Śląsk wraca tam, gdzie wywalczył mistrzostwo Polski

Piłkarze Śląska Wrocław w niedzielę zagrają w Krakowie, gdzie w poprzednim sezonie wywalczyli mistrzostwo Polski. Tym razem Wisła jest słabsza niż ostatnio, ale i wrocławianie grają w kratkę.

Artur Długosz
Artur Długosz

6 maja 2012 roku zapisał się złotymi zgłoskami w historii Śląska Wrocław. Tego dnia, po golu Roka Elsnera, wrocławianie pokonali w Krakowie Wisłę i wywalczyli mistrzostwo Polski. - Często wracam do tamtych pięknych chwil. Ale to już za nami, można to miło wspominać, ale teraz mamy kolejny sezon i skupiamy się na następnym meczu. Udało mi się już w Krakowie zdobyć bardzo ważnego gola, mam nadzieję, że i tym razem pokonam bramkarza Wisły - mówi teraz Elsner, który niedawno otrzymał pierwsze powołanie do reprezentacji swojego kraju. Nie dane mu było jednak zagrać dla Słowenii. - Nie dostałem ani chwili i nie przeszedłem do historii Śląska jako pierwszy zagraniczny reprezentant (śmiech). Ale i tak uważam, że to zgrupowanie było bardzo przydatne, bo miałem okazję trenować z dobrymi piłkarzami. Na pewno trochę szkoda, że przesiedziałem cały mecz na ławce, ale mam nadzieję, że jeszcze dostanę szansę debiutu - wyjaśnił.

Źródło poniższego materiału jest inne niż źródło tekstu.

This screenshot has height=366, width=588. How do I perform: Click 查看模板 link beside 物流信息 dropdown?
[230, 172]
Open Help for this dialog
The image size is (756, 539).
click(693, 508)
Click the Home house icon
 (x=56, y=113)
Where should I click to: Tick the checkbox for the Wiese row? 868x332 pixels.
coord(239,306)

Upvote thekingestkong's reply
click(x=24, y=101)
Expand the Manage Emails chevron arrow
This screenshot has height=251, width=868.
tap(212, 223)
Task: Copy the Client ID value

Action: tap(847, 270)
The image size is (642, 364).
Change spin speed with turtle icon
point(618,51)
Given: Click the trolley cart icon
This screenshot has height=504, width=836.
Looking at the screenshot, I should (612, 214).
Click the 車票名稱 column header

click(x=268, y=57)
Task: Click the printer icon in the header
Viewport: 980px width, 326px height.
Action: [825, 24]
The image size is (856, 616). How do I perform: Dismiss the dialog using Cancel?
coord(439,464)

Mistrzowie Polski przegrali ostatni mecz ligowy. Co ciekawe, drużyna WKS-u lepiej prezentuje się ostatnio na wyjazdach, gdzie wygrała dwie potyczki z rzędu. - Każdy mecz jest trudny i z nikim nie jest łatwo. Zostały cztery spotkania w tym roku, a najbliższe jest z Wisłą Kraków. Po tym nieudanym starciu u siebie będziemy chcieli zrobić wszystko, aby to jak najszybciej naprawić i potwierdzić, że jesteśmy dobrą drużyną. Chociaż zagramy w Krakowie, to pojedziemy tam po zwycięstwo. Do tego rywala trzeba podejść z szacunkiem, bo większość piłkarzy z tego zespołu dwa lata temu zdobywała mistrzostwo Polski. Musimy patrzeć jednak na siebie i sądzę, że wtedy będzie dobrze - skomentował Tomasz Jodłowiec.

Mecz w Krakowie zapowiada się jako ciekawe spotkanie, lecz faworyta w nim trudno wskazać. - Cała liga bywa nieprzewidywalna, bo przykładowo jesteśmy faworytem w starciu z Piastem i przegrywamy 1:3. Podobnie w swoich meczach Legia Warszawa i Górnik Zabrze. Dlatego musimy być maksymalnie skoncentrowani. Wisła to Wisła. Teraz idzie jej słabiej, ale to mistrz sprzed roku i w każdej chwili może zacząć znowu punktować. Jedziemy do Krakowa po zwycięstwo - podsumował Elsner.